Rovio is the latest example.  Peter Vesterbacka said Rovio thinks big and global. They want to become the next Disney, so they’re building the Angry Birds franchise into movies, webisodes, theme parks, etc., like Disney did.  Recently, they launched a Star Wars version with Lucas Entertainment.

Minimum Viable Company What is the minimum you need to get started?  Initially, you can set up operations by traveling to the U.S. for up to 90 days to find an attorney, accountant, and a marketing/sales representative or manager.  Your marketing/sales rep can work from home.  If you want local visibility, you can rent a desk at one of the many incubators or accelerators, which charge around $300 to $400 a month for a desk and access to WiFi, conference rooms, and events.  Local startups can suggest the best deals.  Don’t waste your money on trying to look impressive.  Save your money for airfare and showing your product at the many local events.  Make sure to collect business cards and always follow up immediately to build your visibility and brand.  Think lean!

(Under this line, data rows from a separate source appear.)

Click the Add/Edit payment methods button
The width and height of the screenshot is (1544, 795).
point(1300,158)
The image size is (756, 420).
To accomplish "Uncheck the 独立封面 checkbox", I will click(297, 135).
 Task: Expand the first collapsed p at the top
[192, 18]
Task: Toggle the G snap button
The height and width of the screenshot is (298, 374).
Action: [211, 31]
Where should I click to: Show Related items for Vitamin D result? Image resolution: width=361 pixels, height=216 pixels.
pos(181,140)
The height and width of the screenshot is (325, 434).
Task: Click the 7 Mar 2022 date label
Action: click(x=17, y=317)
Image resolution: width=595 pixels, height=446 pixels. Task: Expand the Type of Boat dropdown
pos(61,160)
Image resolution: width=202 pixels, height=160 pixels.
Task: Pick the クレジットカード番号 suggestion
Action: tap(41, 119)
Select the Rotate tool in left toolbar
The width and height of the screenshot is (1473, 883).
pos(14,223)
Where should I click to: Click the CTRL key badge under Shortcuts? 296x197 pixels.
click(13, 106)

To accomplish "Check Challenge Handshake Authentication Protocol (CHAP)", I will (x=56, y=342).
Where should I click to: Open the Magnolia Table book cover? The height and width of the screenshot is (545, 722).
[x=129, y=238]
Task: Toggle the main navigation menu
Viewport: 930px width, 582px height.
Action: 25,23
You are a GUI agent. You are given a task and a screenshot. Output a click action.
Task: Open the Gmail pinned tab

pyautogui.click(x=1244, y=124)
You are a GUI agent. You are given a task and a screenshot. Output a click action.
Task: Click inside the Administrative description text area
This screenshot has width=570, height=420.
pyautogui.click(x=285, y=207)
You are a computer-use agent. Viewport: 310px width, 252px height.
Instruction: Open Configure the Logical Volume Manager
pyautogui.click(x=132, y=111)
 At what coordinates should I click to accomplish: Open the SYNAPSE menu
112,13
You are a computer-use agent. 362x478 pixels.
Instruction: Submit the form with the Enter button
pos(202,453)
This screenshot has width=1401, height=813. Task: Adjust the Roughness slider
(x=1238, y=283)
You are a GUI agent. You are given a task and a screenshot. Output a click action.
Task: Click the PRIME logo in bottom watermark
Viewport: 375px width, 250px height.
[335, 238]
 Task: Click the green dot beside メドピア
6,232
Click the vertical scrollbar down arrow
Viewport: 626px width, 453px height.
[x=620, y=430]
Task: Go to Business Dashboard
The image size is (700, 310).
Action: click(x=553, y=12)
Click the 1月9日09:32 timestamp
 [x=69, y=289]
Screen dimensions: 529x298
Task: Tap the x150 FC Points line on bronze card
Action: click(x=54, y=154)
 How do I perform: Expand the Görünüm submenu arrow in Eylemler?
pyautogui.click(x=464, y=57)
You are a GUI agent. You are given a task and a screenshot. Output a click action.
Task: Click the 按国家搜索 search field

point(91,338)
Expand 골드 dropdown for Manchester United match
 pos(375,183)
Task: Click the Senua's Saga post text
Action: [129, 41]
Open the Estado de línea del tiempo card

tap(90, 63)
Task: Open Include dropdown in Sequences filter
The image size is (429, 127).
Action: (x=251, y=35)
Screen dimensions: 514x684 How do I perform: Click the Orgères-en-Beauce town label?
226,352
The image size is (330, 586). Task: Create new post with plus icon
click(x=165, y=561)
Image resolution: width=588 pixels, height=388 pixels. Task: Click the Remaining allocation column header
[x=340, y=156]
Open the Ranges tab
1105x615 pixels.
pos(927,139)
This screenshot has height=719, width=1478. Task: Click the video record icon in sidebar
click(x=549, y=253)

Professional Service Costs – Legal and financial advisers can be very expensive, especially for large firms that charge up to $500 or more per hour.  To minimize your costs, ask local entrepreneurs and professional associations who can recommend small firms or individual professionals, which can cost half as much. 

Marketing/Sales ExpensesThese costs are variable since everything is negotiable.  Although you can find marketing/sales reps willing to work for commission-only (success) fees, it’s easier to find a rep if you pay a retainer of $2,000 to $3,000 a month, plus sales commissions.  For startups, you can offer stock options, typically 1% to 10%, which can be “vested” (given) to the rep over four or five years.   Determining sales incentive programs is probably the most challenging since there is so many options mixing base salary, sales commissions and stock options.  Get advice from other entrepreneurs to get a feel for the incentive rates.  If you hire someone, there are plenty of HR (human resource) firms that can quote you current salary rates.  

Even for U.S. companies, finding and keeping great marketing/sales people is very difficult but U.S. professionals will work initially for less money if you have a great product/service and they have much freedom and autonomy to set marketing/sales strategies.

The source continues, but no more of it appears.